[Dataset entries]
■ ■ ■ ■ ■ ■ ■
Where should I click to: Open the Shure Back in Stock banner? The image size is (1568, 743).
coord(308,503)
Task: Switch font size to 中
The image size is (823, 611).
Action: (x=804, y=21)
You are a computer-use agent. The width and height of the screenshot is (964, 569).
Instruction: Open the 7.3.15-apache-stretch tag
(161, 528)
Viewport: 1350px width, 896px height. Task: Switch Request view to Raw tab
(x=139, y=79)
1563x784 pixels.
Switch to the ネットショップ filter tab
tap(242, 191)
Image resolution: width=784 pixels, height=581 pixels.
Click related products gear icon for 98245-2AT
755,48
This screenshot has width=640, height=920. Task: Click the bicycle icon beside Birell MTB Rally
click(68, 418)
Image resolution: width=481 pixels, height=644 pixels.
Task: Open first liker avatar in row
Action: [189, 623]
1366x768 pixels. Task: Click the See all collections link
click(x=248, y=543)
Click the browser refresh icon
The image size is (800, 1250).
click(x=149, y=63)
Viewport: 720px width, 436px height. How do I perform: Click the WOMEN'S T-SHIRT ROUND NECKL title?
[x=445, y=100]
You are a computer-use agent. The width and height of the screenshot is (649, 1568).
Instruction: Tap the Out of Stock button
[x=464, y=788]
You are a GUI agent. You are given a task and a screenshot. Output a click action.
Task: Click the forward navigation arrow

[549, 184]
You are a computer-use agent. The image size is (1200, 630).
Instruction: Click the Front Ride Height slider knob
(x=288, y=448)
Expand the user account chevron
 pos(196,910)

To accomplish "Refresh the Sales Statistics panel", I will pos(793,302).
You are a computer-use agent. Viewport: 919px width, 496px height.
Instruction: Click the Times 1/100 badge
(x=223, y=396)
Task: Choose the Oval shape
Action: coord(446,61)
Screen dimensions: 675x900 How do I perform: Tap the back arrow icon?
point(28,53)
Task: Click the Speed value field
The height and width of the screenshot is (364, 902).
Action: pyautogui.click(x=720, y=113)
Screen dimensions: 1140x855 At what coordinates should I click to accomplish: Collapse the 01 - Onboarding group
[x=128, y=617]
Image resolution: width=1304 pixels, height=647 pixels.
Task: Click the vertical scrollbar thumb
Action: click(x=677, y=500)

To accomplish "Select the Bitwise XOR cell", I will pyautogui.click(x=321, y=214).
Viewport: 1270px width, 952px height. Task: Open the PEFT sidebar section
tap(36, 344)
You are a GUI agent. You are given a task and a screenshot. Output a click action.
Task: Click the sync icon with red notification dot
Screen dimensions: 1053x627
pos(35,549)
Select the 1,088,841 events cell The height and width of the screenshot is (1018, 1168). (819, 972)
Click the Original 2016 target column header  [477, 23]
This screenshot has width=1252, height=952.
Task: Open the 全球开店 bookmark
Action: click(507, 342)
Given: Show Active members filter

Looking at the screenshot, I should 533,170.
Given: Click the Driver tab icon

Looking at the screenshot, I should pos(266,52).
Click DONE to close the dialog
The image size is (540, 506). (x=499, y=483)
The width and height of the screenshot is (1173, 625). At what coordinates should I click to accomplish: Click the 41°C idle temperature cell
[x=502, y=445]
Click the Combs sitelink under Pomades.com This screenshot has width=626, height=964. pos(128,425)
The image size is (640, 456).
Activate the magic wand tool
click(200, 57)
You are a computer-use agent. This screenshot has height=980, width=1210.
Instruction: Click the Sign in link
■ ■ ■ ■ ■ ■ ■
The records above are to be copied in full, exactly as written.

» Solution below
Where should I click to: Open the Shure Back in Stock banner? The image size is (1568, 743).
coord(308,503)
Task: Switch font size to 中
The image size is (823, 611).
Action: (x=804, y=21)
You are a computer-use agent. The width and height of the screenshot is (964, 569).
Instruction: Open the 7.3.15-apache-stretch tag
(161, 528)
Viewport: 1350px width, 896px height. Task: Switch Request view to Raw tab
(x=139, y=79)
1563x784 pixels.
Switch to the ネットショップ filter tab
tap(242, 191)
Image resolution: width=784 pixels, height=581 pixels.
Click related products gear icon for 98245-2AT
755,48
This screenshot has width=640, height=920. Task: Click the bicycle icon beside Birell MTB Rally
click(68, 418)
Image resolution: width=481 pixels, height=644 pixels.
Task: Open first liker avatar in row
Action: [189, 623]
1366x768 pixels. Task: Click the See all collections link
click(x=248, y=543)
Click the browser refresh icon
The image size is (800, 1250).
click(x=149, y=63)
Viewport: 720px width, 436px height. How do I perform: Click the WOMEN'S T-SHIRT ROUND NECKL title?
[x=445, y=100]
You are a computer-use agent. The width and height of the screenshot is (649, 1568).
Instruction: Tap the Out of Stock button
[x=464, y=788]
You are a GUI agent. You are given a task and a screenshot. Output a click action.
Task: Click the forward navigation arrow

[549, 184]
You are a computer-use agent. The image size is (1200, 630).
Instruction: Click the Front Ride Height slider knob
(x=288, y=448)
Expand the user account chevron
 pos(196,910)

To accomplish "Refresh the Sales Statistics panel", I will pos(793,302).
You are a computer-use agent. Viewport: 919px width, 496px height.
Instruction: Click the Times 1/100 badge
(x=223, y=396)
Task: Choose the Oval shape
Action: coord(446,61)
Screen dimensions: 675x900 How do I perform: Tap the back arrow icon?
point(28,53)
Task: Click the Speed value field
The height and width of the screenshot is (364, 902).
Action: pyautogui.click(x=720, y=113)
Screen dimensions: 1140x855 At what coordinates should I click to accomplish: Collapse the 01 - Onboarding group
[x=128, y=617]
Image resolution: width=1304 pixels, height=647 pixels.
Task: Click the vertical scrollbar thumb
Action: click(x=677, y=500)

To accomplish "Select the Bitwise XOR cell", I will pyautogui.click(x=321, y=214).
Viewport: 1270px width, 952px height. Task: Open the PEFT sidebar section
tap(36, 344)
You are a GUI agent. You are given a task and a screenshot. Output a click action.
Task: Click the sync icon with red notification dot
Screen dimensions: 1053x627
pos(35,549)
Select the 1,088,841 events cell The height and width of the screenshot is (1018, 1168). (819, 972)
Click the Original 2016 target column header  [477, 23]
This screenshot has width=1252, height=952.
Task: Open the 全球开店 bookmark
Action: click(507, 342)
Given: Show Active members filter

Looking at the screenshot, I should 533,170.
Given: Click the Driver tab icon

Looking at the screenshot, I should pos(266,52).
Click DONE to close the dialog
The image size is (540, 506). (x=499, y=483)
The width and height of the screenshot is (1173, 625). At what coordinates should I click to accomplish: Click the 41°C idle temperature cell
[x=502, y=445]
Click the Combs sitelink under Pomades.com This screenshot has width=626, height=964. pos(128,425)
The image size is (640, 456).
Activate the magic wand tool
click(200, 57)
You are a computer-use agent. This screenshot has height=980, width=1210.
Instruction: Click the Sign in link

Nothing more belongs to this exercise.